▶ Activity:
Copy, please, the line with "You are a computer-use" and each line that follows it through the end of the data below, exactly as given and without pictures.

Items from a data source:
# # # #

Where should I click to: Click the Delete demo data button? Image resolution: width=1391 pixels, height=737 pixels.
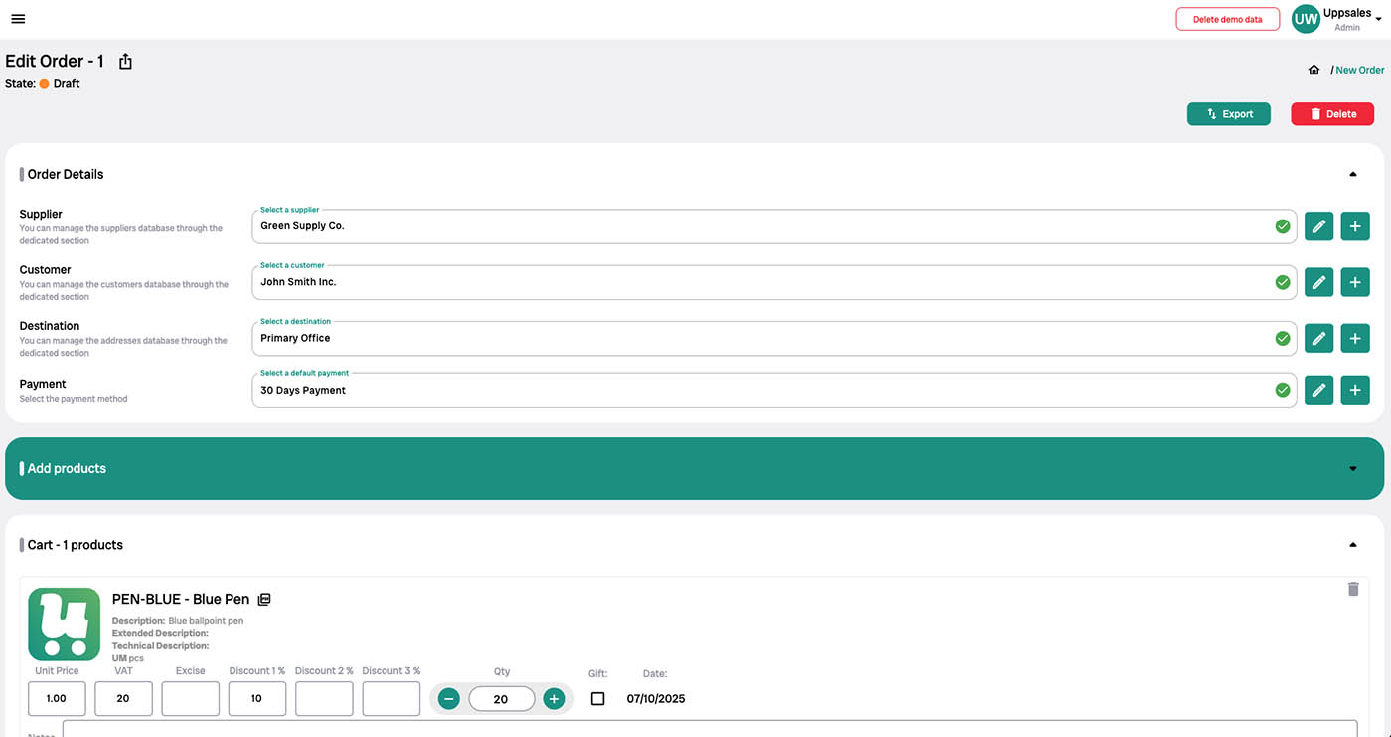(1227, 18)
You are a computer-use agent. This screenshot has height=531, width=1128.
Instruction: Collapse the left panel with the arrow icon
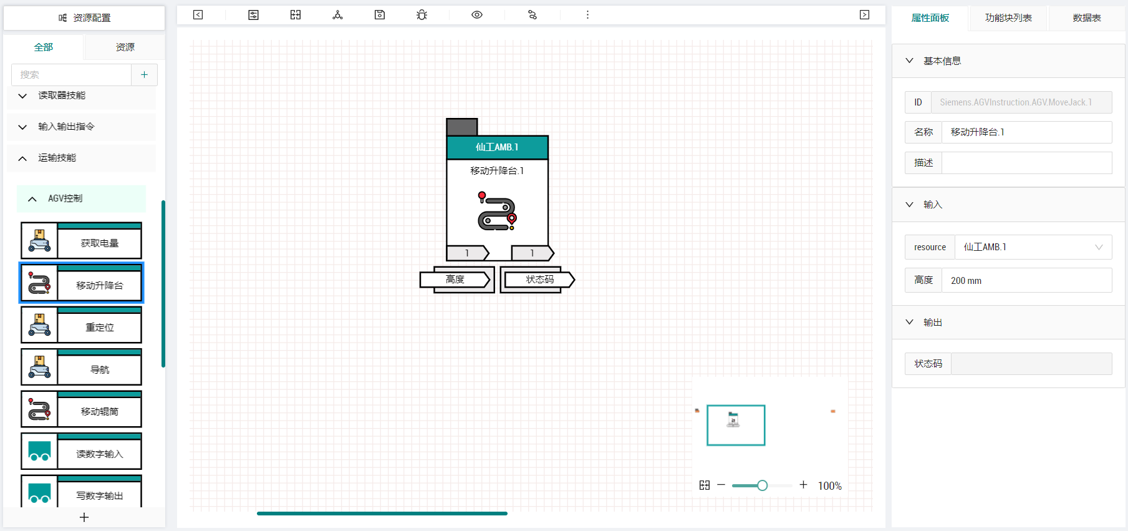pyautogui.click(x=198, y=15)
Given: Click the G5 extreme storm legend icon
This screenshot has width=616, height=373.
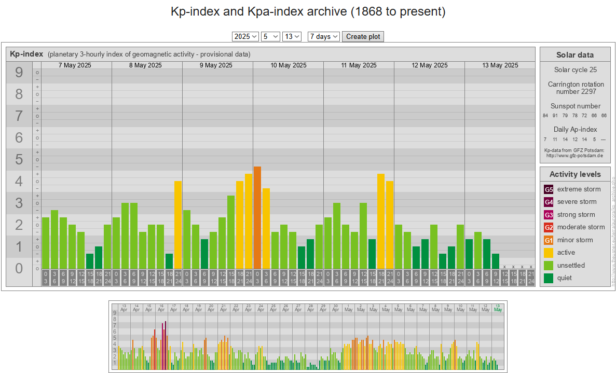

# # # #

▶ Task solution:
You are a computer-use agent. This screenshot has height=531, width=1128.
Instruction: Collapse the left panel with the arrow icon
pyautogui.click(x=198, y=15)
Given: Click the G5 extreme storm legend icon
This screenshot has width=616, height=373.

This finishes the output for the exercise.